Waktu itu akal sehat ku tidak berfungsi dengan baik, jadi ku anggap kakek kakek itu adalah manusia, namun setelah aku meninggalkan tempat itu akal sehat ku Kembali, ia bukan manusia, dan hari itu adalah hari dimana aku percaya dengan yang Namanya hantu.

Aku waktu itu tidak tau harus berkata apa? Apakah bertanya bagiaman kabar? Basa basi yang bodoh, apakah aku harus menanyakan arah? Terlalu mencurigakan, aku terdiam cukup lama Bersama kakek kakek itu, apa yang harus kulakukan, aku takut jika kakek tua itu akan membuatku celaka jika aku membuatnya kesal, akhirnya kuputuskan untuk diam sedikit lebih lama.

Kami saling bersitatap (kurasa, aku tidak yakin jika dia balas menatapku, aku tidak dapat memastikan dia menatapku apa tidak) cukup lama hingga kaki ku pegal, kurasa ia menyadari itu namun tidak melakukan apapun, aku berfikir keras untuk mengatakan sesuatu, setidaknya aku telah bertemu orang, lantas apa yang harus kulakukan.

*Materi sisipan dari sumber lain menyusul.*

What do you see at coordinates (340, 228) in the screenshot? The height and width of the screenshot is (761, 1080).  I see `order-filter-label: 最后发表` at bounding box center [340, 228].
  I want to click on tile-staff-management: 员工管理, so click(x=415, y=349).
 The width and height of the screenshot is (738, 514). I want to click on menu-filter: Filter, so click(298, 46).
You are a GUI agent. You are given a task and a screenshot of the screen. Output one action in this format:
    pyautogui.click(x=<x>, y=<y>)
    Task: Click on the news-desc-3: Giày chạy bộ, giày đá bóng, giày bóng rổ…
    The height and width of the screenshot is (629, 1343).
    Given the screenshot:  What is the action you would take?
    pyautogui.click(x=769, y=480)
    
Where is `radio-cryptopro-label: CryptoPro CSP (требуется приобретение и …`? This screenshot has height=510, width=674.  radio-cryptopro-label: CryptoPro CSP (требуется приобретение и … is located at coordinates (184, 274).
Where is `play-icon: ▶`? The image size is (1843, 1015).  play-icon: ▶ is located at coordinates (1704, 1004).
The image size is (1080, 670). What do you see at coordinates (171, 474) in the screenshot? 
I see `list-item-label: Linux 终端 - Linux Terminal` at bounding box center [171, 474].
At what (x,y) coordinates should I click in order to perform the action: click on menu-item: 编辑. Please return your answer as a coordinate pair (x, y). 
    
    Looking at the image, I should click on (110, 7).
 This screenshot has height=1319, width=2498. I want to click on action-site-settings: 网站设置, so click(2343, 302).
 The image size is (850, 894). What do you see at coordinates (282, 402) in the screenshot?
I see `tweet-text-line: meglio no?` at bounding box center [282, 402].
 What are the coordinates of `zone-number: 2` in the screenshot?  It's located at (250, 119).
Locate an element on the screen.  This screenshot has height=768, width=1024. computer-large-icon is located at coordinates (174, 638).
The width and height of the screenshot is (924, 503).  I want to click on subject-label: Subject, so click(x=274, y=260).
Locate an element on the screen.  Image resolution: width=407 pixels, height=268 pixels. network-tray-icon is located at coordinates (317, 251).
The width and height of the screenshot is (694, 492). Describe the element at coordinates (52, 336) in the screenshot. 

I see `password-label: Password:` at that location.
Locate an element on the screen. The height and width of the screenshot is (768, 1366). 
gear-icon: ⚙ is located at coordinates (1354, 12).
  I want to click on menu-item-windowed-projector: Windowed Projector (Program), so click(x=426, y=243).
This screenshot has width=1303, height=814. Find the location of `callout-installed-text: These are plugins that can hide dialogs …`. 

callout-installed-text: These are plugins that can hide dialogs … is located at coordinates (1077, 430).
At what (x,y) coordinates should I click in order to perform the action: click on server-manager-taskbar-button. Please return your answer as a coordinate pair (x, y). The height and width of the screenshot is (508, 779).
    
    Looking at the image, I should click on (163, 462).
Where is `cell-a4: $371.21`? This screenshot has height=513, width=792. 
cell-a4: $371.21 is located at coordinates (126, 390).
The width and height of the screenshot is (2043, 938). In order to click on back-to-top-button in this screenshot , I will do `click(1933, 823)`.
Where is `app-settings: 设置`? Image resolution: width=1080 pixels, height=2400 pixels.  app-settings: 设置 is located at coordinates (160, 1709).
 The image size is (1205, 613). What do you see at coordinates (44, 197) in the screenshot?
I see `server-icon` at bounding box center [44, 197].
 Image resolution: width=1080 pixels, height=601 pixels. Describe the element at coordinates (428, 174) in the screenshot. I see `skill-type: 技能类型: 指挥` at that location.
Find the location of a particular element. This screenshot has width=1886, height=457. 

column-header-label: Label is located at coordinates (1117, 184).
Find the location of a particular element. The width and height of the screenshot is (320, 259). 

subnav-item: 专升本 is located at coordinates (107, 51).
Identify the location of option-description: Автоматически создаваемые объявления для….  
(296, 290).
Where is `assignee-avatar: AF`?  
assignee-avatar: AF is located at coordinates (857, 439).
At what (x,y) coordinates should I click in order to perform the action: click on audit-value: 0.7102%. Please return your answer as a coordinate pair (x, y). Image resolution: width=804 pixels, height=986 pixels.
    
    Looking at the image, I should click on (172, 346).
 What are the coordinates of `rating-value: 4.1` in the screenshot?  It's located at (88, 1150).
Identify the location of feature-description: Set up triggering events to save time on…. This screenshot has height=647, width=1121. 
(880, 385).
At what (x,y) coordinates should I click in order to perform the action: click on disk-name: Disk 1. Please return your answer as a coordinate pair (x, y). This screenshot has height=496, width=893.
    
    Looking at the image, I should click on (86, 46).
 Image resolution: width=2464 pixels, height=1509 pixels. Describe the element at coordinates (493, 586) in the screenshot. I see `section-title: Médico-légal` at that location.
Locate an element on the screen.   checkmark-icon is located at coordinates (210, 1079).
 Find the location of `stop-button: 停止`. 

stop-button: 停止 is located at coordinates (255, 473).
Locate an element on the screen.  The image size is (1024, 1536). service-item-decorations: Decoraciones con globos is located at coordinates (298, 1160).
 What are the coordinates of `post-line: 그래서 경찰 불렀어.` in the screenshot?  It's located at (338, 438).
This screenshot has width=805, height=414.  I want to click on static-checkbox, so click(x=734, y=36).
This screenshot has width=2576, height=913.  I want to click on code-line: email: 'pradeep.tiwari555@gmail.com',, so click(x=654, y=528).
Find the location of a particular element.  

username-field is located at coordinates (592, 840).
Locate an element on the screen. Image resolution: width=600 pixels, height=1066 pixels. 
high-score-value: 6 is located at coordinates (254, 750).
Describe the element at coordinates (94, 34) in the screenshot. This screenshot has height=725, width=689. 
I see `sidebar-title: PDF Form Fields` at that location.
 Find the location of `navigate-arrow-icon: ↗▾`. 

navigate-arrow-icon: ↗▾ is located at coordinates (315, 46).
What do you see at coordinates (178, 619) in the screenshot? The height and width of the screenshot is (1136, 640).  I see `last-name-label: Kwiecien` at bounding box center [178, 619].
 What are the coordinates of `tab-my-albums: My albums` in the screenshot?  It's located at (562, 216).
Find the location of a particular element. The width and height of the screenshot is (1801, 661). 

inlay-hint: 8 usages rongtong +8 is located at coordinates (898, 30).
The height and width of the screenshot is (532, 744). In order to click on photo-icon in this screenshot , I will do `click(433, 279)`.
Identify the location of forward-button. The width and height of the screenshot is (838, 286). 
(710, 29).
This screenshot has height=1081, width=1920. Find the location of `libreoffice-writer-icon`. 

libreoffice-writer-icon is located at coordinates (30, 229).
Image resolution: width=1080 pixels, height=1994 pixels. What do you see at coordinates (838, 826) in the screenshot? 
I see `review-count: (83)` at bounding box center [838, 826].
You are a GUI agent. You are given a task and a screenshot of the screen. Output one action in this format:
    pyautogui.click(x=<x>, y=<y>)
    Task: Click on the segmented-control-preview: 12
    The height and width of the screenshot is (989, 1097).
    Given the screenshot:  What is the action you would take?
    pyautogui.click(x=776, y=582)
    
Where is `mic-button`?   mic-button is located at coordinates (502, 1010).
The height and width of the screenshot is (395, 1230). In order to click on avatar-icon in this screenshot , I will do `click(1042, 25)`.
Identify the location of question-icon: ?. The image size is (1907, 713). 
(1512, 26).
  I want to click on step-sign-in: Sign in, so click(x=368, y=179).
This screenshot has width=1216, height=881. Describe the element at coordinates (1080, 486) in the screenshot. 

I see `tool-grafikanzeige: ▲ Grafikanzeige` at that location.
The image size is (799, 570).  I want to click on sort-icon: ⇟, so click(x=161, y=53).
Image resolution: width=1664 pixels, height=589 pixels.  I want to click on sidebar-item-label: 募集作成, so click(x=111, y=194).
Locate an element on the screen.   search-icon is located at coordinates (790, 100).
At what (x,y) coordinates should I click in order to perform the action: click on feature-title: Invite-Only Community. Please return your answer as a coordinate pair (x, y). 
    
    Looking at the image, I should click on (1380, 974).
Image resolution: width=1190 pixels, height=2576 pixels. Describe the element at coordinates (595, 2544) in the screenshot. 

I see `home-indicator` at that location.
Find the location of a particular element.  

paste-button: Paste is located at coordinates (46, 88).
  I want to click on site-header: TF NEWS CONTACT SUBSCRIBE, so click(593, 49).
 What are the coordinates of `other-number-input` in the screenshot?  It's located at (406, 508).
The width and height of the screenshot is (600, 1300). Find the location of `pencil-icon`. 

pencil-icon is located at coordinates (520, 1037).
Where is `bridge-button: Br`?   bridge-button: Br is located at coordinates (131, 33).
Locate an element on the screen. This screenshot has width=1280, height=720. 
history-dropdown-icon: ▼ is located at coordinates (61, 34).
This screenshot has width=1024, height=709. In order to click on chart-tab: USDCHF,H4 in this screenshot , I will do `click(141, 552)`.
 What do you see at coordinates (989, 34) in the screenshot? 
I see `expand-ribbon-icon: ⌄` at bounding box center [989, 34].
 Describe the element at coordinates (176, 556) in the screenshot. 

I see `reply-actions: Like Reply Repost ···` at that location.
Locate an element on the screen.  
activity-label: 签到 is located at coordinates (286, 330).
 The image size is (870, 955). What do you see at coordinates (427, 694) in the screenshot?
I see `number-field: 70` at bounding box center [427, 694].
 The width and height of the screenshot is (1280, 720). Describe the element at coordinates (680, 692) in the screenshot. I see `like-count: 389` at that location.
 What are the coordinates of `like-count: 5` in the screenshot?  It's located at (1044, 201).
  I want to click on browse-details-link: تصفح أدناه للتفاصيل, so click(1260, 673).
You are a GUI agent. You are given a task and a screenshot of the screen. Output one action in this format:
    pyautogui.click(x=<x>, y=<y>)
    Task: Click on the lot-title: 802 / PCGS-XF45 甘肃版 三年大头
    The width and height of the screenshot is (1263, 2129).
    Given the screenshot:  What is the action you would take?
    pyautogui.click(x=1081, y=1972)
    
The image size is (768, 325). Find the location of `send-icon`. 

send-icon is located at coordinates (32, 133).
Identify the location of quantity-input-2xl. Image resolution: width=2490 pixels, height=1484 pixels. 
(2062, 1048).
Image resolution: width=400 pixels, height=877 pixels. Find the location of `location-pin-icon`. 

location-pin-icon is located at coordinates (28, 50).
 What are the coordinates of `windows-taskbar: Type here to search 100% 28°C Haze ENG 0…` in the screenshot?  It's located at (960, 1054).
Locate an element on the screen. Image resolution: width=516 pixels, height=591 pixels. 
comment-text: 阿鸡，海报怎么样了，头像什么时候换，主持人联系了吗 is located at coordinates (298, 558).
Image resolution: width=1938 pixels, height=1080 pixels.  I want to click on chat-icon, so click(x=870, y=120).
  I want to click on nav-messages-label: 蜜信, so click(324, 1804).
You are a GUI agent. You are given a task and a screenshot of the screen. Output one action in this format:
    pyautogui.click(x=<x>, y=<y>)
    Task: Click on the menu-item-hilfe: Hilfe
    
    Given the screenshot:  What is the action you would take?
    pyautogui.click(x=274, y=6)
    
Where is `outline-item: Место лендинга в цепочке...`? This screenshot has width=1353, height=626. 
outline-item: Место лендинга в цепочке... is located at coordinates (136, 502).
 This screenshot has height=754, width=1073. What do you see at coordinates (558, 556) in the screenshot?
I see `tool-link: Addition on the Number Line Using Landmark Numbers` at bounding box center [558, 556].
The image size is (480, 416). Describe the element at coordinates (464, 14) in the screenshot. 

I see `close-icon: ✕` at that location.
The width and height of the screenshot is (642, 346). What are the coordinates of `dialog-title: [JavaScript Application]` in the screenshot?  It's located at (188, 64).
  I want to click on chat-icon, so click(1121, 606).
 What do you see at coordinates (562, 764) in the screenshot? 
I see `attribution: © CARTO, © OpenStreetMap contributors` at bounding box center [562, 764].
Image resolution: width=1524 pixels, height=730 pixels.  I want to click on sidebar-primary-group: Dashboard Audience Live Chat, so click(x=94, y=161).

Aku tidak berfikir ini sebelumnya, aku berfikir bahwa aku akan bertemu setidaknya awak kapal the holy serpent, aku dapat menanyakan apa saja kepada mereka, namun ini tidak sama, ini berbeda, ini lebih mengerikan dari yang ku duga.

Apa? Apa yang harus kulakukan, aku setidaknya harus mendapatkan petunjuk dari kakek ini, tapi bagaimana aku memulai percakapan? Apakah seperti “Hey, aku oasism, aku tersesat, maukah kau membantuku?” atau “Hey pria tua, cepat tolong aku?” tidak – tidak seperti itu cara kerjanya, aku harus bertanya dengan baik.

Baiklah, aku akan bertanya, semoga tidak terjadi apa apa dengan ku, semoga.

Ketika aku akan mengeluakan kalimat, pria tua itu mengangkat tanganya, menyuruhku, diam, kurasa ia tau bahwa aku mencoba untuk berkomunikasi dengan nya, aku membatalkan niatku.

Setelah kakek kakek itu mengangkat tangannya, ia menunjuk sebuah arah, aku tidak dapat melihat kemana ia menunjuk, namun aku yakin itu sebuah petunjuk, sebelum aku berterimakasih ia melambaikan tangan, lalu berjalan kebelakang pohon.

Ketika aku mencoba mengejarnya ia sudah tak Nampak, saat itulah aku yakin ia adalah sebuah hantu, aku bergegas merapikan barang ku, bergegas pergi menjauhi pohon baobab itu menuju arah yang ditunjuk pria tua itu.

Itu hantu, berarti selama ini mungkin saja patung dua malaikat yang ada di rumah ku, mereka hantu, atau mempunyai roh atau sejenisnya? Yang jelas aku merinding, dan bergegas dengan kecepatan penuh segera meninggalkan pohon baobab itu, sungguh hari yang di luar dugaan bukan?